= Brief =
Put each nonblank line of the records below into a Markdown table. Use the column Row for its number and Record for its text.

= Records shown =

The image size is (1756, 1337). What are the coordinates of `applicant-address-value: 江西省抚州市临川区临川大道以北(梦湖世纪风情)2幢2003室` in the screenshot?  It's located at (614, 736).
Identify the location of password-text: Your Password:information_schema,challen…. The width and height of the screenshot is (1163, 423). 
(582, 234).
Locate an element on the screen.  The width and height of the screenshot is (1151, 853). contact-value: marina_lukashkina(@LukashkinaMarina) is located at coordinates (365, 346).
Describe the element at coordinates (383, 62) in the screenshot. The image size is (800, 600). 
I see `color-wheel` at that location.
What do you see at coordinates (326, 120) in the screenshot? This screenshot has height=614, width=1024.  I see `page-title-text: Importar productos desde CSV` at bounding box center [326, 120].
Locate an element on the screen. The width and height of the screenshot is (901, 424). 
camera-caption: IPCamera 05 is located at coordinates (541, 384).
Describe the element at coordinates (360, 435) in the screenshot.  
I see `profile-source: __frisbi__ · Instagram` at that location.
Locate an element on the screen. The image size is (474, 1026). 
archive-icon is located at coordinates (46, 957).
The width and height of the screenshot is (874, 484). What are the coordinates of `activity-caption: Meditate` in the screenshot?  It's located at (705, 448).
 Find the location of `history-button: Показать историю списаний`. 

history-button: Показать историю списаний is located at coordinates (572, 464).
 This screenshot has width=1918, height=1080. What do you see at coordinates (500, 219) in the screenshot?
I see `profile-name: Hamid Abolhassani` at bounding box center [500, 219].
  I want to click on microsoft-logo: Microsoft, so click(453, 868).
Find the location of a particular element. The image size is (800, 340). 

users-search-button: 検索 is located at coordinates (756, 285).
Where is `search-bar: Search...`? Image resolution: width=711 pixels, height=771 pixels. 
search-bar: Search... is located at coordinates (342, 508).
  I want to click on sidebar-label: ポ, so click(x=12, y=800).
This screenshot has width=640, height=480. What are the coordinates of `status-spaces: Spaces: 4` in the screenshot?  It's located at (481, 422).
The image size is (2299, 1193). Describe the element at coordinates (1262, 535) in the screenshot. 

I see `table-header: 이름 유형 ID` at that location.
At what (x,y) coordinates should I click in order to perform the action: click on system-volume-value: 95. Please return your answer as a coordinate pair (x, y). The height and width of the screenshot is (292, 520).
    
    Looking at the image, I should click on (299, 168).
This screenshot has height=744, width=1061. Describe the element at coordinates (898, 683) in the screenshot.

= Written answer =
| Row | Record |
|---|---|
| 1 | The image size is (1756, 1337). What are the coordinates of `applicant-address-value: 江西省抚州市临川区临川大道以北(梦湖世纪风情)2幢2003室` in the screenshot?  It's located at (614, 736). |
| 2 | Identify the location of password-text: Your Password:information_schema,challen…. The width and height of the screenshot is (1163, 423).  |
| 3 | (582, 234). |
| 4 | Locate an element on the screen.  The width and height of the screenshot is (1151, 853). contact-value: marina_lukashkina(@LukashkinaMarina) is located at coordinates (365, 346). |
| 5 | Describe the element at coordinates (383, 62) in the screenshot. The image size is (800, 600).  |
| 6 | I see `color-wheel` at that location. |
| 7 | What do you see at coordinates (326, 120) in the screenshot? This screenshot has height=614, width=1024.  I see `page-title-text: Importar productos desde CSV` at bounding box center [326, 120]. |
| 8 | Locate an element on the screen. The width and height of the screenshot is (901, 424).  |
| 9 | camera-caption: IPCamera 05 is located at coordinates (541, 384). |
| 10 | Describe the element at coordinates (360, 435) in the screenshot.   |
| 11 | I see `profile-source: __frisbi__ · Instagram` at that location. |
| 12 | Locate an element on the screen. The image size is (474, 1026).  |
| 13 | archive-icon is located at coordinates (46, 957). |
| 14 | The width and height of the screenshot is (874, 484). What are the coordinates of `activity-caption: Meditate` in the screenshot?  It's located at (705, 448). |
| 15 |  Find the location of `history-button: Показать историю списаний`.  |
| 16 | history-button: Показать историю списаний is located at coordinates (572, 464). |
| 17 |  This screenshot has width=1918, height=1080. What do you see at coordinates (500, 219) in the screenshot? |
| 18 | I see `profile-name: Hamid Abolhassani` at bounding box center [500, 219]. |
| 19 |   I want to click on microsoft-logo: Microsoft, so click(453, 868). |
| 20 | Find the location of a particular element. The image size is (800, 340).  |
| 21 | users-search-button: 検索 is located at coordinates (756, 285). |
| 22 | Where is `search-bar: Search...`? Image resolution: width=711 pixels, height=771 pixels.  |
| 23 | search-bar: Search... is located at coordinates (342, 508). |
| 24 |   I want to click on sidebar-label: ポ, so click(x=12, y=800). |
| 25 | This screenshot has width=640, height=480. What are the coordinates of `status-spaces: Spaces: 4` in the screenshot?  It's located at (481, 422). |
| 26 | The image size is (2299, 1193). Describe the element at coordinates (1262, 535) in the screenshot.  |
| 27 | I see `table-header: 이름 유형 ID` at that location. |
| 28 | At what (x,y) coordinates should I click in order to perform the action: click on system-volume-value: 95. Please return your answer as a coordinate pair (x, y). The height and width of the screenshot is (292, 520). |
| 29 |     Looking at the image, I should click on (299, 168). |
| 30 | This screenshot has height=744, width=1061. Describe the element at coordinates (898, 683) in the screenshot. |